Schwäbische Zeitung (Leutkirch / Isny / Bad Wurzach)
Katalonien wird zum Brennpunkt des Islamismus
Besonders viele Anti-Terror-Razzien in der wirtschaftsstarken Provinz – Behörden beobachten marokkanische Szene
MADRID - Das Katalonien, in dem die Terroristen nun zuschlugen, ist nicht nur Spaniens touristische Hochburg, in der mehr als ein Viertel aller ausländischen Spanien-Besucher ihren Urlaub verbringen. Die politisch eigenwillige Region, die sich von Spanien abspalten will, ist auch schon länger ein Brennpunkt des islamistischen Fundamentalismus.

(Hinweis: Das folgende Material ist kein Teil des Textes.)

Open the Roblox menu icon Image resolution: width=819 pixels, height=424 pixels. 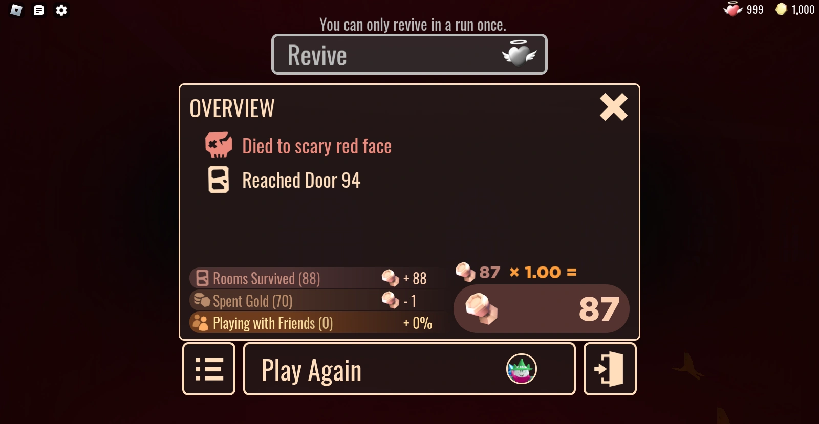click(x=16, y=10)
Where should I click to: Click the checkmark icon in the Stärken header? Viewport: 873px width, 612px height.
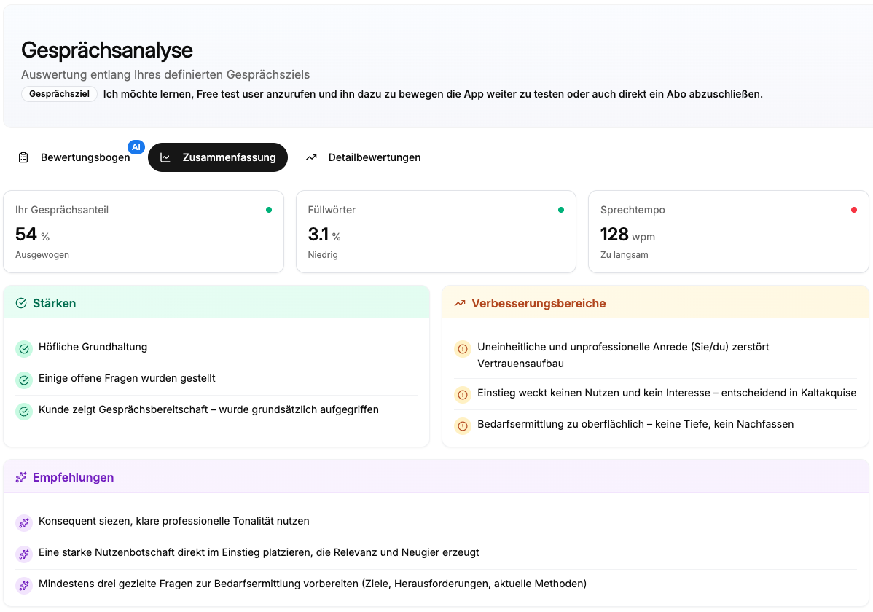(x=21, y=302)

Vor der jüngsten Anschlagsserie wurden in Katalonien, wo 7,5 Millionen Menschen leben, 14 Terrorverdächtige festgenommen. In keinem anderen Landesteil Spaniens gab es in den vergangenen Monaten so viele Razzien wie hier. Dies hat auch damit zu tun, dass die Region einen großen Einwanderer-Anteil hat, 15 Prozent der Bevölkerung haben einen ausländischen Pass. Der Einwanderungsboom in der Region wurde durch den Arbeitskräftebedarf der Industrie und Landwirtschaft angefacht. Katalonien gilt als die wirtschaftsstärkste Region des Königreichs.
Die größte Einwanderungsgruppe in Katalonien sind die Marokkaner. Die meisten islamistischen Extremisten, die in der Region zuletzt festgenommen wurden, stammen aus der marokkanischen Szene. Oft sind es in Spanien geborene junge Menschen.
Fast jedes Dorf in Katalonien hat eine Moschee. Einige stehen schon länger unter Beobachtung der Sicherheitsbehörden, weil der Verdacht besteht, dass dort Hassbotschaften verbreitet werden. Nach Erkenntnissen der Anti-Terror-Behörden radikalisierten sich jedoch die meisten in Katalonien festgenommen Islamisten mit Hilfe des Internets, einschlägiger Foren und Netzwerke, wo gewaltverherrlichendes Propagandamaterial verbreitet wird.
Die katalanische Hauptstadt Barcelona hat eine besondere Anziehungskraft auf islamistische Fundamentalisten: Nirgendwo in Spanien wurden in den vergangen fünf Jahren mehr Extremisten festgenommen, als in der Provinz Barcelona. Seit 2012 gab es 62 Festnahmen von Terrorverdächtigen. Erst im Frühjahr hatte die Polizei im Großraum Barcelona neun mutmaßliche Dschihadisten festgenommen, die in Verbindung zu den Terrorattentaten vor einem Jahr in Brüssel und möglicherweise auch zu den Anschlägen in Frankreich stehen sollen.
Den Polizeiangaben zufolge sind diese Verdächtigen marokkanischer Abstammung. Zwei Tage vor dem Attentat in Brüssel sollen mehrere der im Frühjahr in Barcelona Festgenommenen in der belgischen Hauptstadt gewesen sein. Es wird vermutet, das sie in Verbindung zu zwei der drei Attentäter standen, und zwar zu den beiden Brüdern Ibrahim El Bakraoui und Khalid El Bakraoui. Die El-Bakraoui-Brüder hatten sich im Brüsseler Flughafen und in der U-Bahnstation in der City in die Luft gesprengt.